The application for a search warrant included an affidavit setting forth five paragraphs of facts. Those facts state that a 911 caller had reported that Raynesha Amling had told him “she was trying to get away from a guy” with a firearm in Room 220; the caller had provided Amling’s phone number, which was corroborated by police; officers had identified the occupants of Room 220 as Amling and Smith, both of whom were being detained by police; Amling was subject to an arrest warrant for a false police report; Smith was a suspect in an October shots-fired incident in which the firearm was never recovered; and the Scott County Attorney’s Office had approved the following charges against Smith: felon in possession of a firearm, going armed with intent, and intimidation with a dangerous weapon.

-3- A. Probable Cause

Smith argues that the affidavit failed to support a finding of probable cause. “Probable cause exists when there is a fair probability that contraband or evidence of a crime will be found in a particular place.” United States v. Gater, 868 F.3d 657, 660 (8th Cir. 2017). We review a finding of probable cause with deference to the warrant-issuing judge, requiring only that there was “a substantial basis for concluding that probable cause existed.” United States v. Johnson, 848 F.3d 872, 876 (8th Cir. 2017) (internal quotation marks and citations omitted). We conclude that there was a substantial basis for finding a fair probability that a firearm would be found in Room 220.

Smith first alleges that information regarding his alleged criminal conduct in October was stale. Whether information is stale depends on factors such as “the lapse of time since the warrant was issued, the nature of the criminal activity, and the kind of property subject to the search.” Id. at 877 (quoting United States v. Colbert, 828 F.3d 718, 727 (8th Cir. 2016)). Smith relies exclusively on the fact that three months had passed since the October incident, but we have concluded that information was not stale even where much longer periods had passed. See id. at 878 (eleven months); United States v. Lemon, 590 F.3d 612, 614 (8th Cir. 2010) (eighteen months); United States v. Maxim, 55 F.3d 394, 397 (8th Cir. 1995) (three years as to one witness’s statements; four months as to another’s). The passage of time is less important in deciding whether information is stale “when the facts recited indicate activity of a continuous nature.” See Maxim, 55 F.3d at 397 (quoting United States v. Jones, 801 F.2d 304, 314 (8th Cir. 1986)). Because one of the charges against Smith was for a continuing offense (felon in possession of a firearm), we conclude that the information was not stale.

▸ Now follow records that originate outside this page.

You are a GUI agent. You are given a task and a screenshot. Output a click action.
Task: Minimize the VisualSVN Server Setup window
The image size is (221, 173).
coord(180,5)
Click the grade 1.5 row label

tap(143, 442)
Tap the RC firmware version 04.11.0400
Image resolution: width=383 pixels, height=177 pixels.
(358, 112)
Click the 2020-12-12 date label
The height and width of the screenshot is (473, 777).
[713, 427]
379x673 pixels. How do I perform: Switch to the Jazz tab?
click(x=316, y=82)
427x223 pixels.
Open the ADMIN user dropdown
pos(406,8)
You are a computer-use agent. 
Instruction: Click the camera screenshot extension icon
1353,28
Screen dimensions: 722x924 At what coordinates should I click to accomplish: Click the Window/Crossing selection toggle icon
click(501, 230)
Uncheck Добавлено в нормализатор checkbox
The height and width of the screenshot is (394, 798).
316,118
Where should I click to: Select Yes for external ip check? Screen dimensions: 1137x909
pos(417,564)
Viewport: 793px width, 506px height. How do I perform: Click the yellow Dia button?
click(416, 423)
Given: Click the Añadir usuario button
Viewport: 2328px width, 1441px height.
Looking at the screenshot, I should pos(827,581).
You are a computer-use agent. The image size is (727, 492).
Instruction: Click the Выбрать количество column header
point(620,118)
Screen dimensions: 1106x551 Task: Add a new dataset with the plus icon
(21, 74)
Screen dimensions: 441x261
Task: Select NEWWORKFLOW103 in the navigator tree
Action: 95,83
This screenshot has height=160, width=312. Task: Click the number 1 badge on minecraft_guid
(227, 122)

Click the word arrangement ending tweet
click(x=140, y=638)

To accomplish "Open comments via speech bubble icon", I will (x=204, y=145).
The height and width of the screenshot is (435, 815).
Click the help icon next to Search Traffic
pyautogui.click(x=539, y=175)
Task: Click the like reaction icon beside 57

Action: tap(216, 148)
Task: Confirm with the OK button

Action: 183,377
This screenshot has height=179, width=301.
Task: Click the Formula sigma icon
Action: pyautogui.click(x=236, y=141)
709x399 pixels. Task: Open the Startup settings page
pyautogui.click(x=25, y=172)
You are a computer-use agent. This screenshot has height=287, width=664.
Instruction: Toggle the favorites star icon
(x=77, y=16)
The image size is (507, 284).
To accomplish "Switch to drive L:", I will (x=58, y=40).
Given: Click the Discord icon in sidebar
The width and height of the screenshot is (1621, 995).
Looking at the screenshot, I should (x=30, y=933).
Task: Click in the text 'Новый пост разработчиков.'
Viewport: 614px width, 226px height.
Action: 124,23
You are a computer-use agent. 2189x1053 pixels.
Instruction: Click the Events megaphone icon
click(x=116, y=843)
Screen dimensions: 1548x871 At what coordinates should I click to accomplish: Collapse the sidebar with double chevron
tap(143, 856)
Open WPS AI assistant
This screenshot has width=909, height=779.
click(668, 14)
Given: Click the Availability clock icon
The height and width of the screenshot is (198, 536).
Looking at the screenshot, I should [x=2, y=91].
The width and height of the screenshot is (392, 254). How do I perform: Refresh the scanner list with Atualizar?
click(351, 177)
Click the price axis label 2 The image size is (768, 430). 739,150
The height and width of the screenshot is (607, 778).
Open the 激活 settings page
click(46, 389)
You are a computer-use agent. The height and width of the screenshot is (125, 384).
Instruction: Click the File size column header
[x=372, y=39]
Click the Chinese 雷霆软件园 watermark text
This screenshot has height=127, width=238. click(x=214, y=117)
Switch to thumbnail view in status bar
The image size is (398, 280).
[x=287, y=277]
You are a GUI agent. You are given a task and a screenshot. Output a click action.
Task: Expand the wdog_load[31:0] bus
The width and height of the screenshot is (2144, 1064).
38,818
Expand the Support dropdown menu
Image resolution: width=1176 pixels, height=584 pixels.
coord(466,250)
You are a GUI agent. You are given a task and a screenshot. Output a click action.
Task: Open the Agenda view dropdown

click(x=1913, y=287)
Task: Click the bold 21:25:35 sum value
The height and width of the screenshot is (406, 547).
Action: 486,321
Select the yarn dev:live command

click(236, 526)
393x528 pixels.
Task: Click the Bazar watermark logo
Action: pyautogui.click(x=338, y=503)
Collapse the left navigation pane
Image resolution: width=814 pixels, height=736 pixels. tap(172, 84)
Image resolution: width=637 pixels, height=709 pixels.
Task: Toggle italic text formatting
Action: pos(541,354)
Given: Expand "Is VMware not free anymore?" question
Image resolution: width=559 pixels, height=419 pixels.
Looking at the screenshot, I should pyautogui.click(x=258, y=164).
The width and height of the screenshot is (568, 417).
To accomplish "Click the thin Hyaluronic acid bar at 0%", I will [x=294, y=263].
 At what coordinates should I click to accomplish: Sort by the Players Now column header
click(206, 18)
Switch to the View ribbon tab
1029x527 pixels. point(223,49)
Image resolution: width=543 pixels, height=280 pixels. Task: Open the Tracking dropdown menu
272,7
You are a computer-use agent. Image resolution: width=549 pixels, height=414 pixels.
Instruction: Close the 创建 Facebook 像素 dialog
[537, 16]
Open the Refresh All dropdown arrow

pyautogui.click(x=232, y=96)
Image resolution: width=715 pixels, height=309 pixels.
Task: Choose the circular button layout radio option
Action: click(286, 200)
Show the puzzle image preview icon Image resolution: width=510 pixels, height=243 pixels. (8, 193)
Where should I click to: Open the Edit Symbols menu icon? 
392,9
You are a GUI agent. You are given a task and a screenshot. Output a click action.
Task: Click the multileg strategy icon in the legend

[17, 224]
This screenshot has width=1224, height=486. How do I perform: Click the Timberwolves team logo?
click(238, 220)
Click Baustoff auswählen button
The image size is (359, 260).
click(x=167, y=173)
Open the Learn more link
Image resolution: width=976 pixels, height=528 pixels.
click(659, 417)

Smith also argues that there was no connection between the motel room and the October incident to create a fair probability of finding the October-employed gun in

-4- Room 220. There must be a “nexus” between the evidence to be seized and the place to be searched, considering “the nature of the crime and the reasonable, logical likelihood of finding useful evidence.” Johnson, 848 F.3d at 878 (quoting Colbert, 828 F.3d at 726).